What I liked about the story was the notion of Tanner embarking on a harebrained mission to bring one person out from behind the Iron Curtain and accumulating an increasing menagerie along the way. It was, as you might imagine, fun to write – but what you might not imagine is the way my whole world changed while I was writing it.
Because I started out writing it in New Jersey, where I was living. And then I got involved in a mad affair, overflowing with drink and drama, and I wound up running away from everybody. I got on a plane at Idlewild and got off it in Dublin, and I entered the Republic of Ireland with an extra pair of underwear, an extra pair of socks, and the partial manuscript of Tanner #3. I had, as Oscar Wilde put it, nothing to declare but my genius, and I wasn’t so sure about that, either.

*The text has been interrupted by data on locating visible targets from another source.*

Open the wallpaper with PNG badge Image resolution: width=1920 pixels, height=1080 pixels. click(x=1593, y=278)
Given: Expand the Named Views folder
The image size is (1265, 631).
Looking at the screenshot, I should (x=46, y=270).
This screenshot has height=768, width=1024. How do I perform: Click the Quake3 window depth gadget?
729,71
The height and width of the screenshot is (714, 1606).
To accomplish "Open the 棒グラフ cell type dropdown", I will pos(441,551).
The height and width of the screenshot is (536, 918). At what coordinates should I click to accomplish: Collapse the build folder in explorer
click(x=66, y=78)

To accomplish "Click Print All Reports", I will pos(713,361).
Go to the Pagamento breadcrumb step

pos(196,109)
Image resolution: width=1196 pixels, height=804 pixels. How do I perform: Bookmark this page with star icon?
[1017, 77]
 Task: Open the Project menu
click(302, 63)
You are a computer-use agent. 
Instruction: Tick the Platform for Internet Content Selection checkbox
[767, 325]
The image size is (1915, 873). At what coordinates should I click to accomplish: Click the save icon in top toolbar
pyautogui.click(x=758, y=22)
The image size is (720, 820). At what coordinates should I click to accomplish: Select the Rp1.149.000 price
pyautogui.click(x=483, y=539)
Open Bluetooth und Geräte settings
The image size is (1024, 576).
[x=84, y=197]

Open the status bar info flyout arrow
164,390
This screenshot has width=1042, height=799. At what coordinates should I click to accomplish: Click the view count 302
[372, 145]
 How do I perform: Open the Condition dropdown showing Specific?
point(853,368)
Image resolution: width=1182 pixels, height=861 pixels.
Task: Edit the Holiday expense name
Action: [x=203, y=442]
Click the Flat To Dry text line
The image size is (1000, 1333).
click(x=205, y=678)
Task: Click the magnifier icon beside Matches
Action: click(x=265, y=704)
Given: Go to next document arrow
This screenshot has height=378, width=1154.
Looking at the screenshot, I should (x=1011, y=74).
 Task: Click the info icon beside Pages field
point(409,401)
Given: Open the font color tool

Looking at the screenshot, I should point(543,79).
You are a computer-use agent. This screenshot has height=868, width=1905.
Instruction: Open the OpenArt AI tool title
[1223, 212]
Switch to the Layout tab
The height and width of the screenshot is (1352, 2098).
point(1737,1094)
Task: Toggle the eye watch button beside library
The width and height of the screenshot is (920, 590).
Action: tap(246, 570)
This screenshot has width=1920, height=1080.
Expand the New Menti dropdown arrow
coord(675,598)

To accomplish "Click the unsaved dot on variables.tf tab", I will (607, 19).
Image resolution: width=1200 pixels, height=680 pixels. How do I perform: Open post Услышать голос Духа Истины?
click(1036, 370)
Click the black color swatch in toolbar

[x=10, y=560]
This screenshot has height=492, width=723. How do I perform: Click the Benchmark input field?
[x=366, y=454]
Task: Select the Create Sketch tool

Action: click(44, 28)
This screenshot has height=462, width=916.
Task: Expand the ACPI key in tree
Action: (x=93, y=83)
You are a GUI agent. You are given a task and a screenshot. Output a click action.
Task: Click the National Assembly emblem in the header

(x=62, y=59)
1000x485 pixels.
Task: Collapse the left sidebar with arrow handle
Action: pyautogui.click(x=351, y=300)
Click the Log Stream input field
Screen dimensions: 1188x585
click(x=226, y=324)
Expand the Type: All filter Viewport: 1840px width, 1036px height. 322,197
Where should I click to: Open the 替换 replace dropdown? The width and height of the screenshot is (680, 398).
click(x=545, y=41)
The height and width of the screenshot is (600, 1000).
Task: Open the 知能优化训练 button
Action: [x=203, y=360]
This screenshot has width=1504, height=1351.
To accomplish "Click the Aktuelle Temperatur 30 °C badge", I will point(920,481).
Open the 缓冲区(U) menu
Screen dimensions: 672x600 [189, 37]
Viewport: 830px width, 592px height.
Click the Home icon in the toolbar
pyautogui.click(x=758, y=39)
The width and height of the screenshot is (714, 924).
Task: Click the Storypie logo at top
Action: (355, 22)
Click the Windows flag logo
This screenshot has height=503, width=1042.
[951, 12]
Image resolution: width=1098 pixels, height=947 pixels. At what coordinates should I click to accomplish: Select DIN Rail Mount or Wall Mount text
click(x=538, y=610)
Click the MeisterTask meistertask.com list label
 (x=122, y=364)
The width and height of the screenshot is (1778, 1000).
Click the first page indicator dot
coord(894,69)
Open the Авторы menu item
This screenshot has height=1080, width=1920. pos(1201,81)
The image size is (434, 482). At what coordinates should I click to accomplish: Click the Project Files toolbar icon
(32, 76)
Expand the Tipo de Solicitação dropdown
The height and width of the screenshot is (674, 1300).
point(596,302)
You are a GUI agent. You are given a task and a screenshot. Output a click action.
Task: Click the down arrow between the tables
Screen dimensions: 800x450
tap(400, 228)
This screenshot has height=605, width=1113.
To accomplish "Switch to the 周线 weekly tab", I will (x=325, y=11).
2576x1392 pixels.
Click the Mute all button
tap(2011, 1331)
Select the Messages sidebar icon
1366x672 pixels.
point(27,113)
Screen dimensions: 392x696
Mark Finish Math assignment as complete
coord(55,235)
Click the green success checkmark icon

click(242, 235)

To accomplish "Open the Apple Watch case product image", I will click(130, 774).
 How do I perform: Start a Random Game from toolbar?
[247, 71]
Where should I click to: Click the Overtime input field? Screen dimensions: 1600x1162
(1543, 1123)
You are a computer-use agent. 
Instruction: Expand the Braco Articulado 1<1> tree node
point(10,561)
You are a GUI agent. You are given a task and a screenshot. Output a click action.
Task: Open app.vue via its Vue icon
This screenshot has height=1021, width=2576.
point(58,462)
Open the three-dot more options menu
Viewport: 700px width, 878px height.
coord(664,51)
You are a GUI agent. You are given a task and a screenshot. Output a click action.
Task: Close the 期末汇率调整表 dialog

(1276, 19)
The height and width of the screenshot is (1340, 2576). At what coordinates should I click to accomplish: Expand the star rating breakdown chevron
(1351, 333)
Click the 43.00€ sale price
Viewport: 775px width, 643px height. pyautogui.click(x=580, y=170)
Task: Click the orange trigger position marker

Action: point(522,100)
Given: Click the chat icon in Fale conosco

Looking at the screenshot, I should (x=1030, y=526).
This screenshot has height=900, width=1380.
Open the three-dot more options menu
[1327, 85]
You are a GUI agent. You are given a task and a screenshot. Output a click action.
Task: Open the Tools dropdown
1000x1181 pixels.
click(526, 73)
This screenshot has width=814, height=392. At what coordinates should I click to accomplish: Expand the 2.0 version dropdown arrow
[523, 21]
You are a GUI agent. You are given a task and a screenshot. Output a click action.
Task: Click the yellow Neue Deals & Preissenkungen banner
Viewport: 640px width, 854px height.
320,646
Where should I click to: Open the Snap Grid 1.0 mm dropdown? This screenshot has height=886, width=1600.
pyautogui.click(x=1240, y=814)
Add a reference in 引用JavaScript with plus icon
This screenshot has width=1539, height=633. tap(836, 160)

I took a room in a tatty bed-and-breakfast on the north side of Dublin, in Amiens Street, and I rented a typewriter in a shop around the corner in Talbot Street, and I bought some typing paper that was about an inch longer and a half-inch narrower than what I was used to, and within the month I’d finished the book.
I think I had about a third of it written when I was interrupted by life, but I can’t be sure, because when I go back and re-read it, I can’t find the break. My life before and after could hardly have changed more, but the book’s life was somehow uninterrupted. Tanner, it seemed, really didn’t care what I was going through. He had problems of his own.
I should add that there was a stationer in O’Connell Street called Eaton’s, and that it was there that I came upon a book called Teach Yourself Latvian. That sounded more like an inventive schoolboy’s curse than a book anyone would want to buy, but I bought it, by George, and that accounts for the Latvian phrases you’ll find in these pages. I can’t swear they’re accurate, but really, what do you care?
About the title: after the general enthusiasm for The Canceled Czech, I wanted a comparable title for the third book. I came up with a few, including The Lettish Tomatoes, which I rather liked, but the publisher chose Tanner’s Twelve Swingers. Which I flat hated. I’ve restored other titles, but I think I’ll leave this one alone. For the time being, anyway.